Kebijakan tarif impor baru yang diberlakukan oleh Amerika Serikat terhadap produk tekstil asal Indonesia menimbulkan kekhawatiran serius di kalangan industri. Pemerintah AS, di bawah Presiden Donald Trump, menetapkan tarif impor hingga 47 persen. Sebelumnya, produk tekstil Indonesia dikenai tarif antara 10 hingga 37 persen. Tambahan bea masuk sebesar 10 persen saat ini berlaku sementara selama masa negosiasi selama 90 hari.

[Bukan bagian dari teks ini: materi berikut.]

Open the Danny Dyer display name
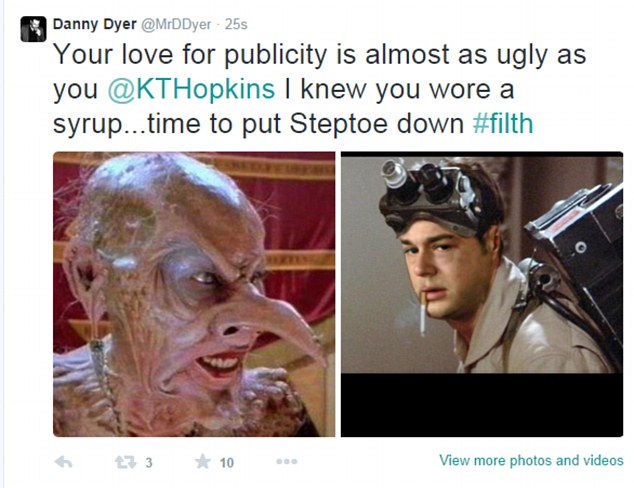 [x=94, y=24]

Dampak Meluas ke Sektor Lain
Tidak hanya tekstil, kenaikan tarif ini juga berdampak pada produk garmen, alas kaki, furnitur, hingga hasil laut seperti udang. Akibatnya, biaya ekspor melonjak, dan harga produk Indonesia di pasar AS menjadi kurang bersaing. Negara pesaing seperti Vietnam dan Bangladesh pun berpeluang merebut pangsa pasar yang selama ini ditempati Indonesia.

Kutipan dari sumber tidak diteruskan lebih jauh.